▶ YANG DIBUTUHKAN
Tuliskan ulang seluruh teks di bawah tentang ketertarikan pada anak-anak dan pilihan kuliah di fakultas keguruan, sama persis kata demi kata.

▶ SUMBER
————————

Perjalanan ini sebenarnya dimulai
sejak saya masih anak sekolah. Tumbuh menjadi anak introvert, membuat saya
memiliki ketertarikan terhadap anak-anak. Sedikit banyak saya masih dapat
mengingat dengan baik, bagaimana saya berpikir, dan merasa ketika saya masih
anak-anak. Saya sadar tidak ada orang tua yang sempurna, dan saya tau, setiap
orang tua memiliki cara masing-masing untuk mencinta anaknya. Saya alirkan
ketertarikan saya terhadap anak-anak dengan membasahi diri dengan apa yang
selama ini kita sebut ‘Pendidikan’.
Memilih kuliah di fakultas
keguruan bukan tidak ada maksud. Saya sudah sejak lama gelisah, ingin belajar
tentang apa itu ‘mendidik’. Hemat saya kala itu, mungkin belajar di fakultas
keguruan adalah jawaban. Dengan segala kenaifan, saya menjalani kuliah dengan
penuh ketertarikan, menggenggam idealisme dan keyakinan bahwa apa yang saya
jalani adalah yang terbaik, insyaAllah.

————————

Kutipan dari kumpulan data

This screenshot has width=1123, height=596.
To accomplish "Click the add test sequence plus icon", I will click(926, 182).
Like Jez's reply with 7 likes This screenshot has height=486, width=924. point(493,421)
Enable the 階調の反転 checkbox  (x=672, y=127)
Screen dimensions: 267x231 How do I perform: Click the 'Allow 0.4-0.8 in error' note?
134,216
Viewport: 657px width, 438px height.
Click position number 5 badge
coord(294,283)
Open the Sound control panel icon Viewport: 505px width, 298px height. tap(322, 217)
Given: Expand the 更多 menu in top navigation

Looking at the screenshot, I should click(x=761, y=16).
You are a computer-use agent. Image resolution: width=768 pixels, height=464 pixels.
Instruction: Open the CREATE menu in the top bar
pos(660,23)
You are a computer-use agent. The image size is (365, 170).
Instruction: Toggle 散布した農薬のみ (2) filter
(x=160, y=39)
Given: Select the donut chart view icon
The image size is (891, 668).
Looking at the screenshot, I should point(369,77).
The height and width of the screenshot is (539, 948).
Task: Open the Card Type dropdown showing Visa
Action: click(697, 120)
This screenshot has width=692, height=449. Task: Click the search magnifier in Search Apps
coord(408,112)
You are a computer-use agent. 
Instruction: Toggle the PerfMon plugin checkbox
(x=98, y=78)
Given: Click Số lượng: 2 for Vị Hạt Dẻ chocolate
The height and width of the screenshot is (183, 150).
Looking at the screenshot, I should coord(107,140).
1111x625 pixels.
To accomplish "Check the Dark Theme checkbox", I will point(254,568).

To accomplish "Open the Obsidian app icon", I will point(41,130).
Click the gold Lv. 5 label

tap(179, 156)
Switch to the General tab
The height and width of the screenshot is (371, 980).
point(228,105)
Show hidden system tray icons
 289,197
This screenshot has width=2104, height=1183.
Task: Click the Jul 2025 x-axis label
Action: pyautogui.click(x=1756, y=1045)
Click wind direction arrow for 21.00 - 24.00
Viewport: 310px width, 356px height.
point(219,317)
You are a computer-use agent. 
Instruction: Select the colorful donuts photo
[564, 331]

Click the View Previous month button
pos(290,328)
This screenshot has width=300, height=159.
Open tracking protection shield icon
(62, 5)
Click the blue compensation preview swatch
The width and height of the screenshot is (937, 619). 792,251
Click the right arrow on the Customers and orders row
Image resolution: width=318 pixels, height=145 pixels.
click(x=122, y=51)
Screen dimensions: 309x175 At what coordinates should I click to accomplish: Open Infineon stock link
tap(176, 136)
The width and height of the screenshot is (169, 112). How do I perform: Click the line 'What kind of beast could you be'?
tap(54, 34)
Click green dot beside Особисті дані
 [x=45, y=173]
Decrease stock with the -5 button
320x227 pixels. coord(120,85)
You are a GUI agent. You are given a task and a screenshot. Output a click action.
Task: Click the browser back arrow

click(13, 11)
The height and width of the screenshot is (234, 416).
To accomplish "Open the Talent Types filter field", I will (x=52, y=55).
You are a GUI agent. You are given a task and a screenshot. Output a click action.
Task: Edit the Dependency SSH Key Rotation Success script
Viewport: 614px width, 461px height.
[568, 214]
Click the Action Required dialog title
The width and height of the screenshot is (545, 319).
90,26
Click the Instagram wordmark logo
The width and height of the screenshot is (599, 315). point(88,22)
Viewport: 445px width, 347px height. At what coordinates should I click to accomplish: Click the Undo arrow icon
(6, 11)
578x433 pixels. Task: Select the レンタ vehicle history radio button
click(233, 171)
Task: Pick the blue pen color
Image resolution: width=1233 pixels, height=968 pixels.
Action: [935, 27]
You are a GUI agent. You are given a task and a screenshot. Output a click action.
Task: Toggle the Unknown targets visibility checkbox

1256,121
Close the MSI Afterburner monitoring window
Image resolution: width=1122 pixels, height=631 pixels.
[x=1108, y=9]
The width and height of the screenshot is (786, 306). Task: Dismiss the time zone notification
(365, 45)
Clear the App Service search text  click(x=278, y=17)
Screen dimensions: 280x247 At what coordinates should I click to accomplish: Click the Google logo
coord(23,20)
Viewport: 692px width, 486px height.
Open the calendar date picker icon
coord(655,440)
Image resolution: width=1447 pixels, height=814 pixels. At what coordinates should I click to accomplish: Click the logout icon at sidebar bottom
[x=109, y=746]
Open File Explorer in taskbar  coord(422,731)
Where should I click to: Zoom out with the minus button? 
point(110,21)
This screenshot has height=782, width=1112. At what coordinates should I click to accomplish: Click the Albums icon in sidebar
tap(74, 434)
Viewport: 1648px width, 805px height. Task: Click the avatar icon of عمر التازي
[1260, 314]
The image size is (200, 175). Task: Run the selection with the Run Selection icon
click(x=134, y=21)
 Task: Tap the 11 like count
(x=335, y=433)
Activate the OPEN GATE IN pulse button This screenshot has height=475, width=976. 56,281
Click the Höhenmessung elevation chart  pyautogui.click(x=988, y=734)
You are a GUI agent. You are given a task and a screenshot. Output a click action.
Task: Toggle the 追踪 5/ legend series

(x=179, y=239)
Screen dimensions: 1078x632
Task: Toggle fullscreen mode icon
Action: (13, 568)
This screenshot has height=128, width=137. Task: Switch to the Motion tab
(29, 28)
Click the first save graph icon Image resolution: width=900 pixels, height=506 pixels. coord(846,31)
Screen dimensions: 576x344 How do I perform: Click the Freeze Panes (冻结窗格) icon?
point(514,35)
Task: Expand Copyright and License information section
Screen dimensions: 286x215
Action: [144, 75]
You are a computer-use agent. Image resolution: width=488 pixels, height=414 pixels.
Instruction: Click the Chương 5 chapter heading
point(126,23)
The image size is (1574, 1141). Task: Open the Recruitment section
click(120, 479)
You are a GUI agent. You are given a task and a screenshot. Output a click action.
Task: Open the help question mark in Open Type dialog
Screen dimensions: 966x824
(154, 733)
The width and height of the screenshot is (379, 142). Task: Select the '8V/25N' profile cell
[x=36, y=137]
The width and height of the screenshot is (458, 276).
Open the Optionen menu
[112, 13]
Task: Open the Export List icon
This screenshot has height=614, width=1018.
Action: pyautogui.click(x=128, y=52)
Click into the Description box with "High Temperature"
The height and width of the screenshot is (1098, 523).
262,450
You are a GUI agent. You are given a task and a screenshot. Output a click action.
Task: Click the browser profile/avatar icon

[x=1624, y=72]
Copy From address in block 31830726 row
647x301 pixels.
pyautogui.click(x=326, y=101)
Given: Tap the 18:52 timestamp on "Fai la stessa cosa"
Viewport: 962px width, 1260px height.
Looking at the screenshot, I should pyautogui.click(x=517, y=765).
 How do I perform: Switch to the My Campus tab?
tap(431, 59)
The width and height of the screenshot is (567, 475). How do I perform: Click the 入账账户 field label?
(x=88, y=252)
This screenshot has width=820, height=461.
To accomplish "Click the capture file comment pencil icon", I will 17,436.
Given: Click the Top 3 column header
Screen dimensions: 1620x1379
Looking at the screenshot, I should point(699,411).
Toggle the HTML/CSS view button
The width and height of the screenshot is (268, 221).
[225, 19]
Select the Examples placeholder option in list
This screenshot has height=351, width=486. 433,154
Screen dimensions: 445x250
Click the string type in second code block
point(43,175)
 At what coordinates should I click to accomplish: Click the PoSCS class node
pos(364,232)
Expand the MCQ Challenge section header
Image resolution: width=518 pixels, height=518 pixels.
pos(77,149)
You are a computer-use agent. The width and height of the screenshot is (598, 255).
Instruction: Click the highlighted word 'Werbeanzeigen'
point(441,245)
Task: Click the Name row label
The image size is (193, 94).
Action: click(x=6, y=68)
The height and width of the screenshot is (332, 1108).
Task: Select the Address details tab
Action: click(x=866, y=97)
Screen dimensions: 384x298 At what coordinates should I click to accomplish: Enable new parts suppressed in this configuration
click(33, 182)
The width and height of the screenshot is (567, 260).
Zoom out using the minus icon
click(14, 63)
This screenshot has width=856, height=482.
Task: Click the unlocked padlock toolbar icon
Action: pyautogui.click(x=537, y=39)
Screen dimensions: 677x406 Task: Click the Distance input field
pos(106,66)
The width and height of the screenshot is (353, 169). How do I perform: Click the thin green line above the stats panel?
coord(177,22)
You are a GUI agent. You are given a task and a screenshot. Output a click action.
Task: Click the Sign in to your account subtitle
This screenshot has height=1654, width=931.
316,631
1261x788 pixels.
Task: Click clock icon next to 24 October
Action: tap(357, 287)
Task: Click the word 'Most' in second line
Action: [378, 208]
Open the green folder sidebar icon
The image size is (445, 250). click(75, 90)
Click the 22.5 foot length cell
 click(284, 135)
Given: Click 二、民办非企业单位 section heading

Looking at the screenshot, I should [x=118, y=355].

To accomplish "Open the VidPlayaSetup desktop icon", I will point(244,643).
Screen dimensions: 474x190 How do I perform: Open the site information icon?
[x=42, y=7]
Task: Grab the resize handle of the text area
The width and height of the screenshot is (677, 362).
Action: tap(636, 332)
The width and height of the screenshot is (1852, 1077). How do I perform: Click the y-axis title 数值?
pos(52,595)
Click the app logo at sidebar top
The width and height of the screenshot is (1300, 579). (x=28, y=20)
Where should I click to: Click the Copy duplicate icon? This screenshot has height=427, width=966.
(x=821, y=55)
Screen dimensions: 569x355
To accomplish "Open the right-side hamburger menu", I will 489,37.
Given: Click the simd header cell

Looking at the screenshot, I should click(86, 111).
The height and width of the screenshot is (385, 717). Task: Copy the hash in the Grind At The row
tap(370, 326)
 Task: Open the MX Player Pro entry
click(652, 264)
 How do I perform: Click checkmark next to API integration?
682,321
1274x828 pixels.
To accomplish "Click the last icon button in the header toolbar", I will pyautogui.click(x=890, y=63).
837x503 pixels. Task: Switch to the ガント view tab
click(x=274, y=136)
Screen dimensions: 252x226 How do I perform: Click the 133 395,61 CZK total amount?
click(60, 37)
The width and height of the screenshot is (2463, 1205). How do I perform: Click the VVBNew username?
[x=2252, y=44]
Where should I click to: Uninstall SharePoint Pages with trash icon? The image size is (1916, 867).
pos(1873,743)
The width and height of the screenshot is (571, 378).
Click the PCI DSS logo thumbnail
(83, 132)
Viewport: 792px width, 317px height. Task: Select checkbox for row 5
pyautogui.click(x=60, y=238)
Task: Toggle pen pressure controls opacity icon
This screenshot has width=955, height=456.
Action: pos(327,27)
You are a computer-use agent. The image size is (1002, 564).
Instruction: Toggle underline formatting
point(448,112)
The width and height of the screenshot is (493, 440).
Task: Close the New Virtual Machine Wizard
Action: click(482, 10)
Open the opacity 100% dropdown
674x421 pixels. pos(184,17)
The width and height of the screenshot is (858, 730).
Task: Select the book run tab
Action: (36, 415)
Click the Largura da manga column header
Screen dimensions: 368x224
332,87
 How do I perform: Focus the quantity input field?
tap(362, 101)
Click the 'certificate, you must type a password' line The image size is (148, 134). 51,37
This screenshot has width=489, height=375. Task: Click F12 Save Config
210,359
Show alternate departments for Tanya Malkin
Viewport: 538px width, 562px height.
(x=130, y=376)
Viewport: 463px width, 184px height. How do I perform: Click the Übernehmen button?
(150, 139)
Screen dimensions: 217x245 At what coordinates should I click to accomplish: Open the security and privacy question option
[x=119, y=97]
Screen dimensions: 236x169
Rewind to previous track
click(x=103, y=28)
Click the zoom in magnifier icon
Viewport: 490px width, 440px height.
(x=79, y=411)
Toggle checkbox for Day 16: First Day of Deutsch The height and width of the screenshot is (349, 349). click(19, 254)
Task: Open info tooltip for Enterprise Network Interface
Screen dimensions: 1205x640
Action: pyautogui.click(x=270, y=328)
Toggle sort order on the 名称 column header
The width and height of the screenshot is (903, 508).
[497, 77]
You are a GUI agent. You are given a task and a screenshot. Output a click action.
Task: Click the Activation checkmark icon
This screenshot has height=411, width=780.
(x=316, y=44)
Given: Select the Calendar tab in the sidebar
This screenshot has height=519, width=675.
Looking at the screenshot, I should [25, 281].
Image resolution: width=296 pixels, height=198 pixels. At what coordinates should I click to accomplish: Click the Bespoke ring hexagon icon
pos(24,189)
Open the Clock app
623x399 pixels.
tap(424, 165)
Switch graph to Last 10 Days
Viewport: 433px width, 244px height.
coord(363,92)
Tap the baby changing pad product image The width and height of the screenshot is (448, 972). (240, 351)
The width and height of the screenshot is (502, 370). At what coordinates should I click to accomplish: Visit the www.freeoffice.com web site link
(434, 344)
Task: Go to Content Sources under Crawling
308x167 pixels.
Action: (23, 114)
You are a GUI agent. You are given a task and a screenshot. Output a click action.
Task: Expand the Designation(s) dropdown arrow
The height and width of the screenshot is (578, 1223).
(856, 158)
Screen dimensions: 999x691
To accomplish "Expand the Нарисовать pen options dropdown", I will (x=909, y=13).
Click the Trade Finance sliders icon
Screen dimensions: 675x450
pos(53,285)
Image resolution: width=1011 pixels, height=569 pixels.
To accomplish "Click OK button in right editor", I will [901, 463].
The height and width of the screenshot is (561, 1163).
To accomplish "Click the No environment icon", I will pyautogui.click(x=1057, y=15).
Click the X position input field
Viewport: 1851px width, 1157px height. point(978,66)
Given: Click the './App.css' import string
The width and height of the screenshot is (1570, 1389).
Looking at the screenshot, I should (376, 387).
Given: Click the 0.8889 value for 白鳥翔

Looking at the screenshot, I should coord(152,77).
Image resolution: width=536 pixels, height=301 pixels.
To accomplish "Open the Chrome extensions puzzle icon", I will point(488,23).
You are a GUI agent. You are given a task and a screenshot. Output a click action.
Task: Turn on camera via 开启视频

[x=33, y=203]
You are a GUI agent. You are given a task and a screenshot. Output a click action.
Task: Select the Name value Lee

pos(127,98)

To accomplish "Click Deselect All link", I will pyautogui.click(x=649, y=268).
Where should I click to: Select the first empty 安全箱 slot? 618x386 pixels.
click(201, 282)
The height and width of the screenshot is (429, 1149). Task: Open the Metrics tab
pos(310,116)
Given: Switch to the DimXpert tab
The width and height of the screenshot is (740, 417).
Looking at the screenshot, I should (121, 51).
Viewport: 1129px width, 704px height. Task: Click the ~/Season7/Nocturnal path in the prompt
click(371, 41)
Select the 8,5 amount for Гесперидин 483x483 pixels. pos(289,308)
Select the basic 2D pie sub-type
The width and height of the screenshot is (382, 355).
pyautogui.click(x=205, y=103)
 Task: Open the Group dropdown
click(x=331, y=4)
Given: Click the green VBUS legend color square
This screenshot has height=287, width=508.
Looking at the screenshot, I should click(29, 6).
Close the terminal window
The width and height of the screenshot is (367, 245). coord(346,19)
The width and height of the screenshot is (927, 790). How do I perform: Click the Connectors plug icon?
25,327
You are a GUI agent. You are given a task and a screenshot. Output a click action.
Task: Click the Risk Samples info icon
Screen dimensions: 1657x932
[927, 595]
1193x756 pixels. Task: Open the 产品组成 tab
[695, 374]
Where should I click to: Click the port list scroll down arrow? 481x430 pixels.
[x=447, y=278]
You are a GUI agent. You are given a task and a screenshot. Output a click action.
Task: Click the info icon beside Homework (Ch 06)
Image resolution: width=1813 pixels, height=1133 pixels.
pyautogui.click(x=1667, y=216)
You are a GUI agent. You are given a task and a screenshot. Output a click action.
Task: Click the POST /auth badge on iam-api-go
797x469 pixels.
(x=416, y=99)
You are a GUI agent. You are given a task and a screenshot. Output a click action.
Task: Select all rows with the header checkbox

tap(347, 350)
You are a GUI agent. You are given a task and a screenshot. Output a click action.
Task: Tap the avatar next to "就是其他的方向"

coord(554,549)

————————

▶ HASIL
Perjalanan ini sebenarnya dimulai
sejak saya masih anak sekolah. Tumbuh menjadi anak introvert, membuat saya
memiliki ketertarikan terhadap anak-anak. Sedikit banyak saya masih dapat
mengingat dengan baik, bagaimana saya berpikir, dan merasa ketika saya masih
anak-anak. Saya sadar tidak ada orang tua yang sempurna, dan saya tau, setiap
orang tua memiliki cara masing-masing untuk mencinta anaknya. Saya alirkan
ketertarikan saya terhadap anak-anak dengan membasahi diri dengan apa yang
selama ini kita sebut ‘Pendidikan’.
Memilih kuliah di fakultas
keguruan bukan tidak ada maksud. Saya sudah sejak lama gelisah, ingin belajar
tentang apa itu ‘mendidik’. Hemat saya kala itu, mungkin belajar di fakultas
keguruan adalah jawaban. Dengan segala kenaifan, saya menjalani kuliah dengan
penuh ketertarikan, menggenggam idealisme dan keyakinan bahwa apa yang saya
jalani adalah yang terbaik, insyaAllah.